アップルは今年7月、元従業員らがオープンAIの利益のために企業秘密を盗み出したとして提訴しました。その後、裁判所に対して、オープンAIの幹部や従業員への早期の証拠開示や証言録取を求めています。一方、オープンAI側は訴えの棄却を求めているということです。
訴訟の対象となっている元従業員の1人であるチャン・リュウ氏は、アップルでシステム電気エンジニアとして勤務したのち、今年1月にオープンAIに転職しました。

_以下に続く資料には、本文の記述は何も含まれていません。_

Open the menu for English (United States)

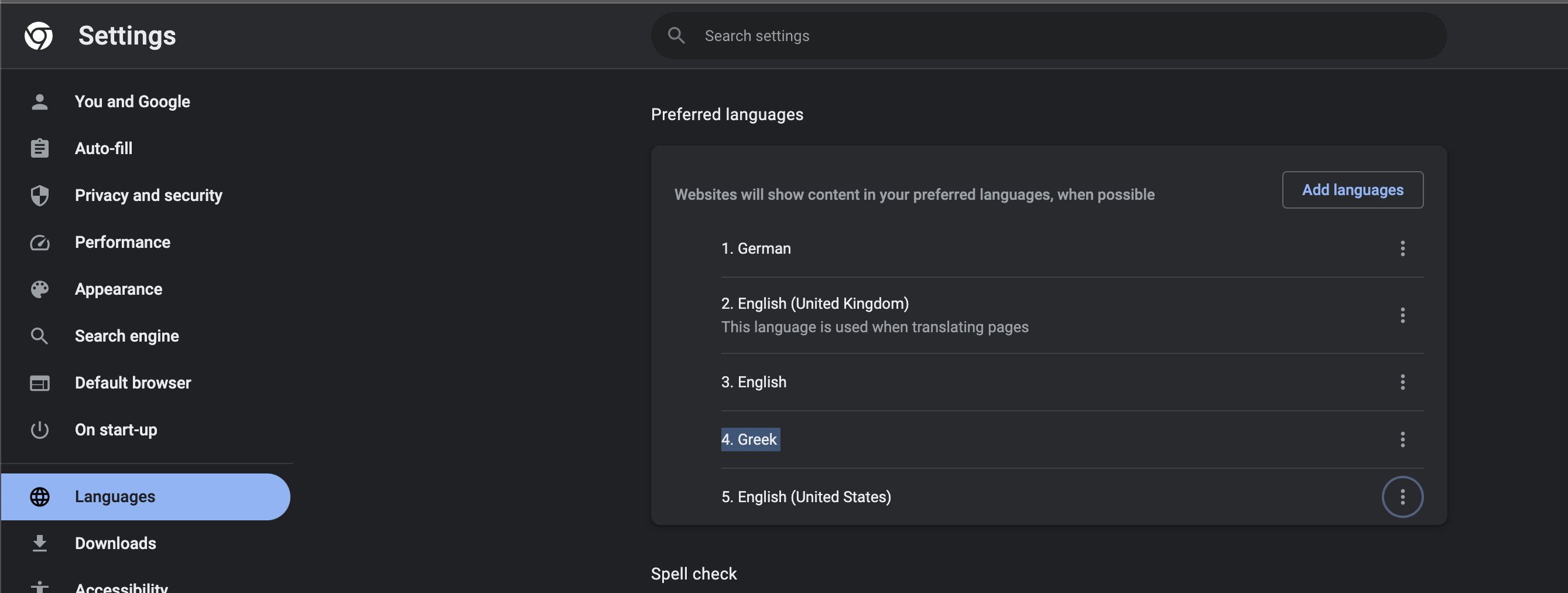tap(1403, 497)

アップルは、同氏が退職後にシステムの脆弱性を悪用し、機密の技術ファイルをダウンロードしたと主張しています。
今回、アップルが裁判所に提出した文書によりますと、リュウ氏の代理人弁護士から提出されたパソコンを初期解析した結果、新たな事実が判明したとしています。リュウ氏は今年3月、電子回路の設計ツールを用いて、アップルの機密情報である回路図ファイルを使用したシミュレーションを実行したということです。
さらに当時のメッセージのやり取りから、リュウ氏が開発するAIプログラムがこのツールを操作し、結果を検証するよう学習していたことが確認されたとしています。アップルは、企業秘密がAIモデルに読み込まれ学習に利用された場合、「取り返しのつかない継続的な情報の拡散を招くおそれがある」と強い懸念を示しています。
また、この回路図のデータは、別のデスクトップ端末を通じてクラウドサービス「iCloud」で同期されていたことも判明しました。アップルは現在、このデスクトップ端末の提出も求めています。
アップルは今回の発見について、「被告側が無視してきたこの衝撃的な証拠は、早期の証拠開示がいかに急務であるかを示している。当社の企業秘密が実際に使用され、証拠が隠滅されつつある現状を裏付けるものだ」としています。今後の裁判の行方が注目されます。